О такой смерти мечтал Клычков, но обезумевшая, озверелая от революции Россия, тихую, потаенную душу которой он так любил и славил, распорядилась смертью автора по-своему.
А в его измерении земля, как новая теплая изба, благодатно принимала нового своего постояльца... “...Трифон подал ей руку, упершись босыми ногами о край, и Пелагея, приставивши заступ к стенке могилы, легко взобралась наружу.
— В земле, дядя Трифон, тепло, как в избе!
...Трифон в могилу заглянул, заступом деловито смерил и начал Пелагею хвалить:
— Добра горница... скажет Аким спасибо!”
На каждой странице, в каждой строчке чувствуется душа и суть Сергея Клычкова, он и балакирь из Чертухина, и робкий Зайчик из “Сахарного немца”... он и река, и древо, и лампадка у иконы... Через все повести гуляет, бродит леший Антютик, разъезжает на дивном коне Сорочий царь, прыгают, лукавят бесы... Думаешь, действительно, писатель может... должен создать свой собственный параллельный мир, свое, ни на чье другое не похожее измерение и заселить его кем вздумается, а может, и самому уйти туда на постоянное житье...

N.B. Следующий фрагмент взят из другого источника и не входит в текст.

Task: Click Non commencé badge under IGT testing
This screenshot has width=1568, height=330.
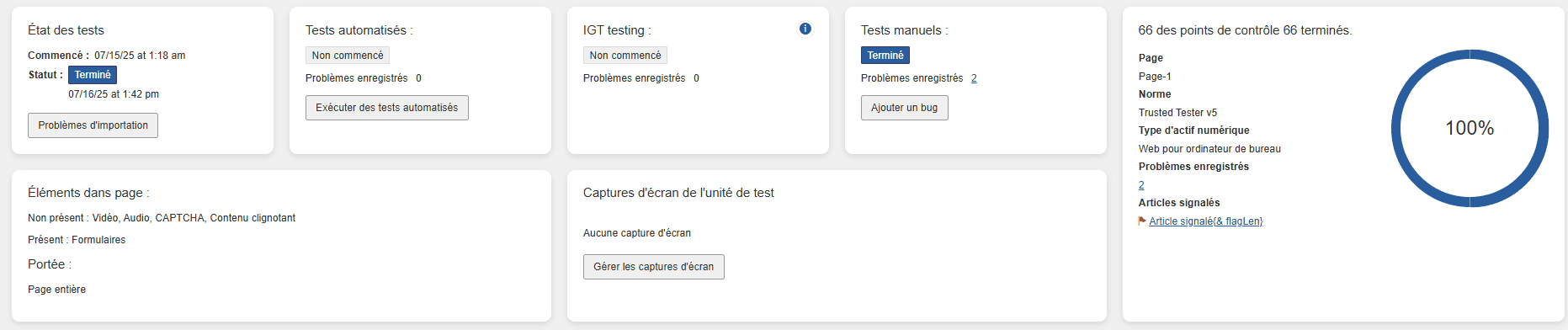Action: click(625, 56)
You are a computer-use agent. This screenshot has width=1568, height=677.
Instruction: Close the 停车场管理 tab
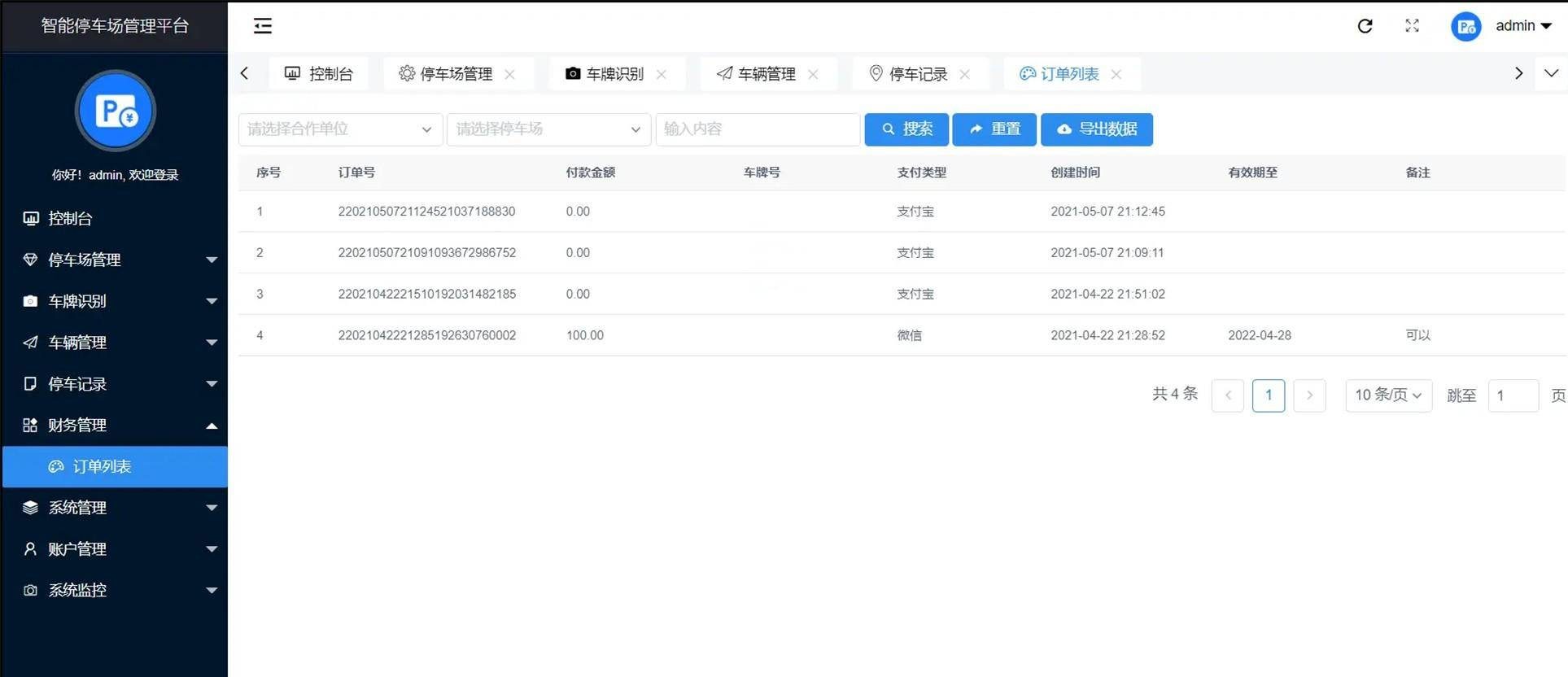(510, 74)
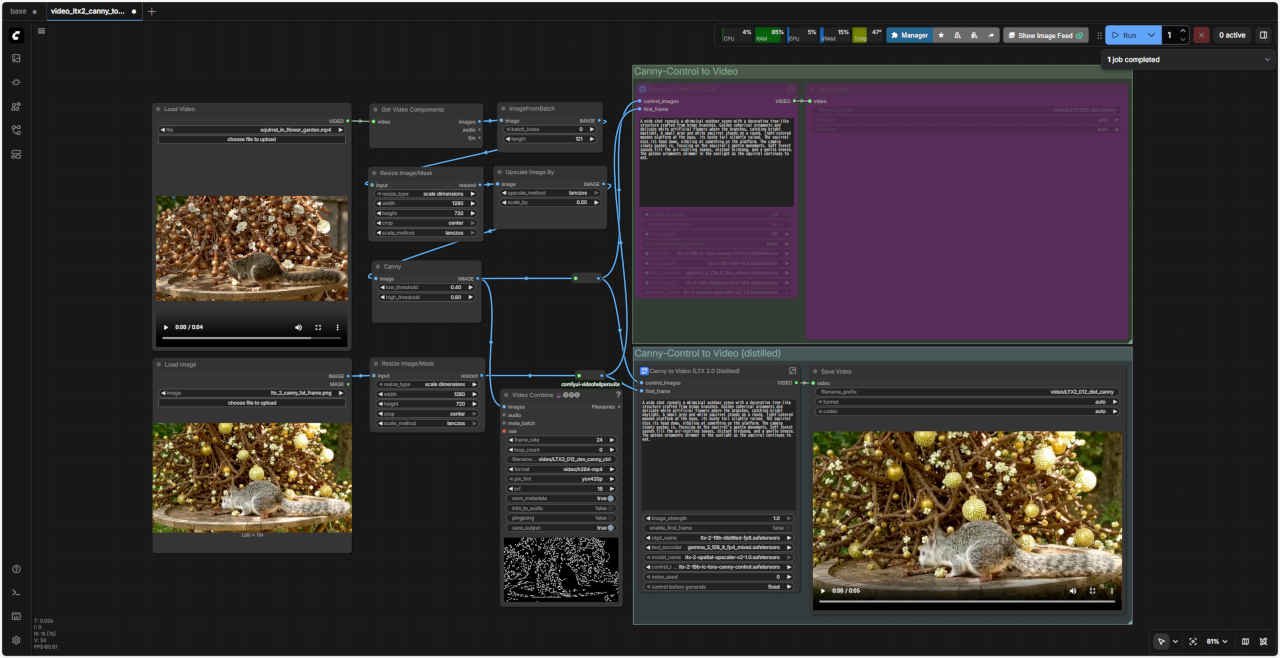Open the zoom level 81% dropdown
The width and height of the screenshot is (1280, 658).
point(1218,641)
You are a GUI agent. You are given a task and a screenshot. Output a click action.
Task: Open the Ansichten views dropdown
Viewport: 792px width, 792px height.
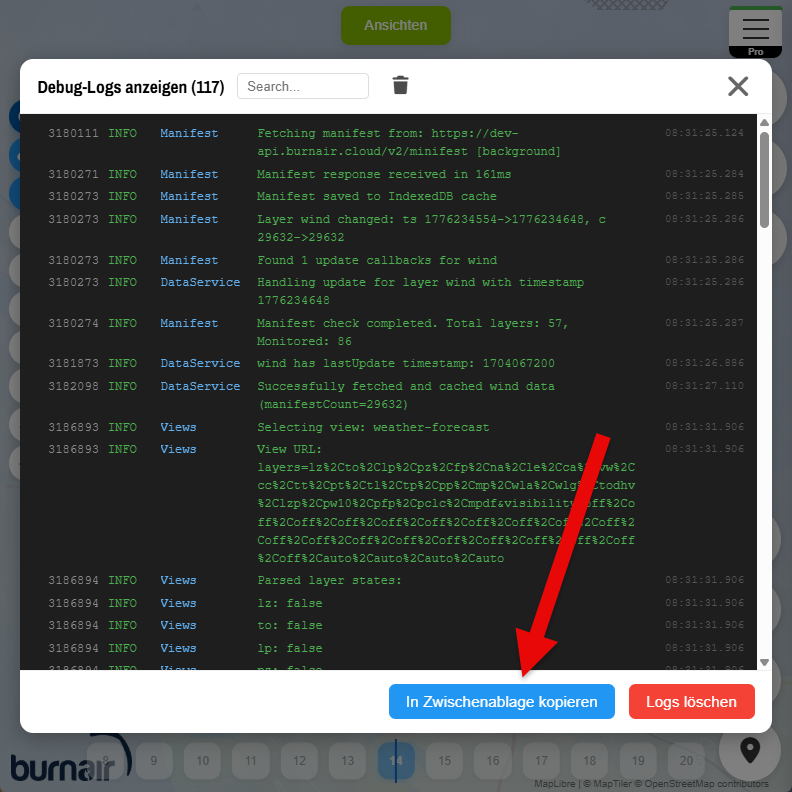(395, 25)

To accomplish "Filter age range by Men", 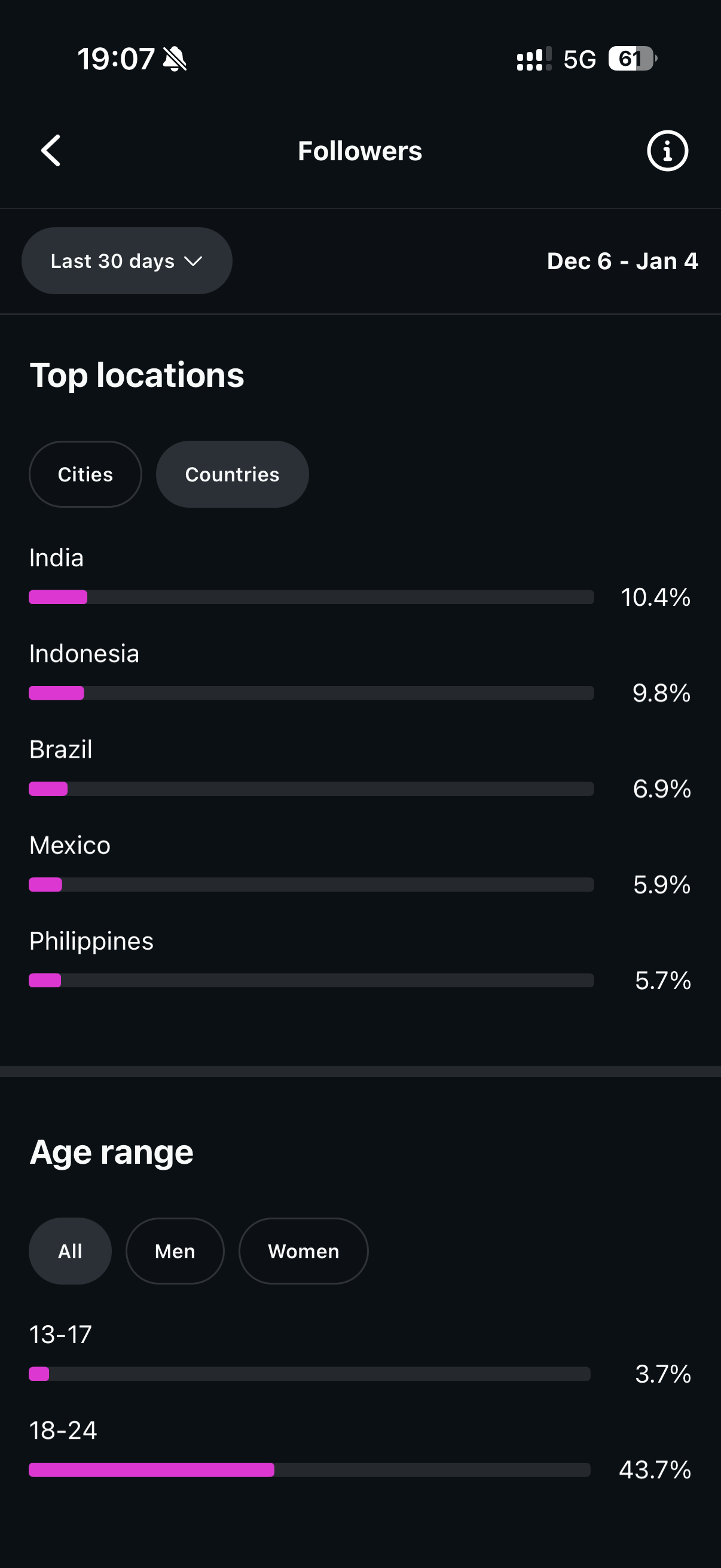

Поэзия Сергея Клычкова органично перекликается с прозой. Образы, вдохновившие Клычкова на создание повестей, находили ранее воплощение в стихотворных строках. Такие стихи обязательно надо читать, перебирая строчки, как четки из рябиновых ягод, нанизанных на желтую осеннюю травку. Они просты, печальны и нежны, все насквозь, как тонкими солнечными стрелками, пронизаны грустью, любовью к своей земле и к людям, которых она породила:
Золотятся ковровые нивы,
И чернеют на пашнях комли...
Отчего же задумались ивы,
Будто жаль им родимой земли?..
...Та же Русь без конца и без края,
И над нею дымок голубой —
Что ж и я не пою, а рыдаю
Над людьми, над собой, над судьбой?..
Сквозь поэтические, равно как сквозь прозаические строки Клычкова проглядывают былинные и сказочные лики:
Лада к ивушке присела,
И над нею меж ветвей
Зыбь туманная висела,
Пел печально соловей...
...А вокруг нее русалки,
Встав с туманами из вод,
По кустам играли в салки
И водили хоровод...
Названия большинства стихотворений 1-го тома говорят сами за себя: “Садко”, “Бова”, “Лада”, “Леший”, “Кольцо Лады”, “Колдунова смерть”, “Купава”, “Жар-птица”, “Дубравна”... Светло и чисто от его стихотворений, хоть и пишет о себе Клычков:
Родился я и жил поэтом,
А жизнь поэта — страх и боль, —
Любовь и боль, но и не в этом
Поэзии и жизни соль...
Может ли поэт быть счастлив, причем счастлив безнаказанно? Отчего, как правило, на долю талантливого, доброго и светлого человека обязательно выпадает столько боли, страданий и гонения, сколько подчас не вынести и нескольким людям? Что же это за закон такой неписаный, почему не терпит он исключений?..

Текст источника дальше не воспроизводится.